[[ Data extracts, beginning ]]

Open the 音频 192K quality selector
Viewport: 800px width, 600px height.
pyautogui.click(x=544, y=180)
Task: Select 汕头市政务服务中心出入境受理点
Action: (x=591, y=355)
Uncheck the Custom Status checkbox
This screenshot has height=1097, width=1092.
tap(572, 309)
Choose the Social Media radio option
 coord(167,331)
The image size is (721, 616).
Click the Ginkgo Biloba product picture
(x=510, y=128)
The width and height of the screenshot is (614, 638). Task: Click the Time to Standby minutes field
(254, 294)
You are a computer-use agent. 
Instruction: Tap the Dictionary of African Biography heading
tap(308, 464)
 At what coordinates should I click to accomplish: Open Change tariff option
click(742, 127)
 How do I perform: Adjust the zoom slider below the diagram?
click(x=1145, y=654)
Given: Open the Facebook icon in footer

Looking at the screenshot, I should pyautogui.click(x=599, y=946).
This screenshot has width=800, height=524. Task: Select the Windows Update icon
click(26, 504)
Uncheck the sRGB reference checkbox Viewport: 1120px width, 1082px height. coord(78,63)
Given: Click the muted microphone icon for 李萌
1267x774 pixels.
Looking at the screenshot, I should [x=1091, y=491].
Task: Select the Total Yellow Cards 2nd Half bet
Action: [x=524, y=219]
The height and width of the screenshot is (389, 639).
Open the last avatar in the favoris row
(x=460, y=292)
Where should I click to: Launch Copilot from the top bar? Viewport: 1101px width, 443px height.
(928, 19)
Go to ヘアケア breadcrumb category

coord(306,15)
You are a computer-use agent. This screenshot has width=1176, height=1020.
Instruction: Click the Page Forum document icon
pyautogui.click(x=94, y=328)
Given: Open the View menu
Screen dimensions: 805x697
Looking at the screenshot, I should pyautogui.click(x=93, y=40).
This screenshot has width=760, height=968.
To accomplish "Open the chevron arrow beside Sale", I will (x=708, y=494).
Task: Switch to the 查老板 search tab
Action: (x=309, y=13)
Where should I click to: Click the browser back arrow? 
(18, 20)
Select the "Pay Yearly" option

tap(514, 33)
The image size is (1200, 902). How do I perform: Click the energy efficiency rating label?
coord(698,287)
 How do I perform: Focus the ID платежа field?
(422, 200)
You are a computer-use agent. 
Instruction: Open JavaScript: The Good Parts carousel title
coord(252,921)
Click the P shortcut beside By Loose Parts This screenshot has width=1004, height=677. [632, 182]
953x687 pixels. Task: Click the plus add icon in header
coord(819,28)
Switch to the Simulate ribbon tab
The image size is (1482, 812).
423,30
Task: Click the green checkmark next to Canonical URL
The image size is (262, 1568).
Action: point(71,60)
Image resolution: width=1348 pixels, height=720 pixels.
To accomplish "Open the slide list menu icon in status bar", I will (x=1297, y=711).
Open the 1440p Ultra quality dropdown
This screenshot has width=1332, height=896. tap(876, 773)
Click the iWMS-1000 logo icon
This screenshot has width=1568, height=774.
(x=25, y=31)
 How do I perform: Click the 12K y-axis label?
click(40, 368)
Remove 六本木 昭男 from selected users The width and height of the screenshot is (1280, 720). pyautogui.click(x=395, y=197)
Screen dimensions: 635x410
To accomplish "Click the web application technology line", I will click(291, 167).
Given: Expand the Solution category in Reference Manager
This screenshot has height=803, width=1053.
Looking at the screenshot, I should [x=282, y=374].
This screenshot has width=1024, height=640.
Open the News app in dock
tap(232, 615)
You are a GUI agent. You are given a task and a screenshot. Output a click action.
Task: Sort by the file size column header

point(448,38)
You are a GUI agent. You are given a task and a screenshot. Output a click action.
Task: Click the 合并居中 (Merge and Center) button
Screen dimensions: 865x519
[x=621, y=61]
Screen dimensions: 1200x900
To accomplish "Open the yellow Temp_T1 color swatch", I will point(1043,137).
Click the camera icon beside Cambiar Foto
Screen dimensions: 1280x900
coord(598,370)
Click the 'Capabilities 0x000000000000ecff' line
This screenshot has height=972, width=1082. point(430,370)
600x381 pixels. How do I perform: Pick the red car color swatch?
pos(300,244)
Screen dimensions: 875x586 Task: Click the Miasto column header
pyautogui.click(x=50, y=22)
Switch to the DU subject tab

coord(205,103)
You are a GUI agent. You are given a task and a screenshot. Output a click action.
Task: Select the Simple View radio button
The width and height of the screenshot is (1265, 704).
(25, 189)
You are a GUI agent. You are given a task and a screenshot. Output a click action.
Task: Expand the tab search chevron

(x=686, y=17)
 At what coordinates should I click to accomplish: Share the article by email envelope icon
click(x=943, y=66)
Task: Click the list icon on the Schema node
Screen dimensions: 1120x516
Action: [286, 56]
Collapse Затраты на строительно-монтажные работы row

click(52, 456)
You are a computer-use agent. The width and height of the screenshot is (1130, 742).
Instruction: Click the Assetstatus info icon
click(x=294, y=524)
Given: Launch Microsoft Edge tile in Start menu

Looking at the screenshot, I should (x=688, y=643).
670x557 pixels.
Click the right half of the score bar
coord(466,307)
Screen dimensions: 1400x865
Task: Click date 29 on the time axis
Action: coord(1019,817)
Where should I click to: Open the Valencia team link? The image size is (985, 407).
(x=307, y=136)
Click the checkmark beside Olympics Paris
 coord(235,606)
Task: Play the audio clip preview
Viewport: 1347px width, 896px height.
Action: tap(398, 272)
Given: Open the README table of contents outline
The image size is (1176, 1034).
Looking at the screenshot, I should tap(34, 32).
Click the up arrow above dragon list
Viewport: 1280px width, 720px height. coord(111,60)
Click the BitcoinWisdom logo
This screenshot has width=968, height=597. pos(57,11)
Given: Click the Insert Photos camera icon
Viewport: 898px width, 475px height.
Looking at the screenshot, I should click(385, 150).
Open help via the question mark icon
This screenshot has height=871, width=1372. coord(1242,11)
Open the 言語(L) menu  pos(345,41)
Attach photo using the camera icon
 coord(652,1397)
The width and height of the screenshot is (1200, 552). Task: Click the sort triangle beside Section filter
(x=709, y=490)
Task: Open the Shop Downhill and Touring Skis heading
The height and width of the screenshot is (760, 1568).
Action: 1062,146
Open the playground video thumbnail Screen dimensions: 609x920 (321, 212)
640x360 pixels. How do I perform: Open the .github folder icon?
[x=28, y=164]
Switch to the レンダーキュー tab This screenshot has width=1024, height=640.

[[ Data extracts, end ]]

What to do:
Repeat all the data, every line exactly.

Answer for the task:
Open the 音频 192K quality selector
Viewport: 800px width, 600px height.
pyautogui.click(x=544, y=180)
Task: Select 汕头市政务服务中心出入境受理点
Action: (x=591, y=355)
Uncheck the Custom Status checkbox
This screenshot has height=1097, width=1092.
tap(572, 309)
Choose the Social Media radio option
 coord(167,331)
The image size is (721, 616).
Click the Ginkgo Biloba product picture
(x=510, y=128)
The width and height of the screenshot is (614, 638). Task: Click the Time to Standby minutes field
(254, 294)
You are a computer-use agent. 
Instruction: Tap the Dictionary of African Biography heading
tap(308, 464)
 At what coordinates should I click to accomplish: Open Change tariff option
click(742, 127)
 How do I perform: Adjust the zoom slider below the diagram?
click(x=1145, y=654)
Given: Open the Facebook icon in footer

Looking at the screenshot, I should pyautogui.click(x=599, y=946).
This screenshot has width=800, height=524. Task: Select the Windows Update icon
click(26, 504)
Uncheck the sRGB reference checkbox Viewport: 1120px width, 1082px height. coord(78,63)
Given: Click the muted microphone icon for 李萌
1267x774 pixels.
Looking at the screenshot, I should [x=1091, y=491].
Task: Select the Total Yellow Cards 2nd Half bet
Action: [x=524, y=219]
The height and width of the screenshot is (389, 639).
Open the last avatar in the favoris row
(x=460, y=292)
Where should I click to: Launch Copilot from the top bar? Viewport: 1101px width, 443px height.
(928, 19)
Go to ヘアケア breadcrumb category

coord(306,15)
You are a computer-use agent. This screenshot has width=1176, height=1020.
Instruction: Click the Page Forum document icon
pyautogui.click(x=94, y=328)
Given: Open the View menu
Screen dimensions: 805x697
Looking at the screenshot, I should pyautogui.click(x=93, y=40).
This screenshot has width=760, height=968.
To accomplish "Open the chevron arrow beside Sale", I will (x=708, y=494).
Task: Switch to the 查老板 search tab
Action: (x=309, y=13)
Where should I click to: Click the browser back arrow? 
(18, 20)
Select the "Pay Yearly" option

tap(514, 33)
The image size is (1200, 902). How do I perform: Click the energy efficiency rating label?
coord(698,287)
 How do I perform: Focus the ID платежа field?
(422, 200)
You are a computer-use agent. 
Instruction: Open JavaScript: The Good Parts carousel title
coord(252,921)
Click the P shortcut beside By Loose Parts This screenshot has width=1004, height=677. [632, 182]
953x687 pixels. Task: Click the plus add icon in header
coord(819,28)
Switch to the Simulate ribbon tab
The image size is (1482, 812).
423,30
Task: Click the green checkmark next to Canonical URL
The image size is (262, 1568).
Action: point(71,60)
Image resolution: width=1348 pixels, height=720 pixels.
To accomplish "Open the slide list menu icon in status bar", I will (x=1297, y=711).
Open the 1440p Ultra quality dropdown
This screenshot has width=1332, height=896. tap(876, 773)
Click the iWMS-1000 logo icon
This screenshot has width=1568, height=774.
(x=25, y=31)
 How do I perform: Click the 12K y-axis label?
click(40, 368)
Remove 六本木 昭男 from selected users The width and height of the screenshot is (1280, 720). pyautogui.click(x=395, y=197)
Screen dimensions: 635x410
To accomplish "Click the web application technology line", I will click(291, 167).
Given: Expand the Solution category in Reference Manager
This screenshot has height=803, width=1053.
Looking at the screenshot, I should [x=282, y=374].
This screenshot has width=1024, height=640.
Open the News app in dock
tap(232, 615)
You are a GUI agent. You are given a task and a screenshot. Output a click action.
Task: Sort by the file size column header

point(448,38)
You are a GUI agent. You are given a task and a screenshot. Output a click action.
Task: Click the 合并居中 (Merge and Center) button
Screen dimensions: 865x519
[x=621, y=61]
Screen dimensions: 1200x900
To accomplish "Open the yellow Temp_T1 color swatch", I will point(1043,137).
Click the camera icon beside Cambiar Foto
Screen dimensions: 1280x900
coord(598,370)
Click the 'Capabilities 0x000000000000ecff' line
This screenshot has height=972, width=1082. point(430,370)
600x381 pixels. How do I perform: Pick the red car color swatch?
pos(300,244)
Screen dimensions: 875x586 Task: Click the Miasto column header
pyautogui.click(x=50, y=22)
Switch to the DU subject tab

coord(205,103)
You are a GUI agent. You are given a task and a screenshot. Output a click action.
Task: Select the Simple View radio button
The width and height of the screenshot is (1265, 704).
(25, 189)
You are a GUI agent. You are given a task and a screenshot. Output a click action.
Task: Expand the tab search chevron

(x=686, y=17)
 At what coordinates should I click to accomplish: Share the article by email envelope icon
click(x=943, y=66)
Task: Click the list icon on the Schema node
Screen dimensions: 1120x516
Action: [286, 56]
Collapse Затраты на строительно-монтажные работы row

click(52, 456)
You are a computer-use agent. The width and height of the screenshot is (1130, 742).
Instruction: Click the Assetstatus info icon
click(x=294, y=524)
Given: Launch Microsoft Edge tile in Start menu

Looking at the screenshot, I should (x=688, y=643).
670x557 pixels.
Click the right half of the score bar
coord(466,307)
Screen dimensions: 1400x865
Task: Click date 29 on the time axis
Action: coord(1019,817)
Where should I click to: Open the Valencia team link? The image size is (985, 407).
(x=307, y=136)
Click the checkmark beside Olympics Paris
 coord(235,606)
Task: Play the audio clip preview
Viewport: 1347px width, 896px height.
Action: tap(398, 272)
Given: Open the README table of contents outline
The image size is (1176, 1034).
Looking at the screenshot, I should tap(34, 32).
Click the up arrow above dragon list
Viewport: 1280px width, 720px height. coord(111,60)
Click the BitcoinWisdom logo
This screenshot has width=968, height=597. pos(57,11)
Given: Click the Insert Photos camera icon
Viewport: 898px width, 475px height.
Looking at the screenshot, I should click(385, 150).
Open help via the question mark icon
This screenshot has height=871, width=1372. coord(1242,11)
Open the 言語(L) menu  pos(345,41)
Attach photo using the camera icon
 coord(652,1397)
The width and height of the screenshot is (1200, 552). Task: Click the sort triangle beside Section filter
(x=709, y=490)
Task: Open the Shop Downhill and Touring Skis heading
The height and width of the screenshot is (760, 1568).
Action: 1062,146
Open the playground video thumbnail Screen dimensions: 609x920 (321, 212)
640x360 pixels. How do I perform: Open the .github folder icon?
[x=28, y=164]
Switch to the レンダーキュー tab This screenshot has width=1024, height=640.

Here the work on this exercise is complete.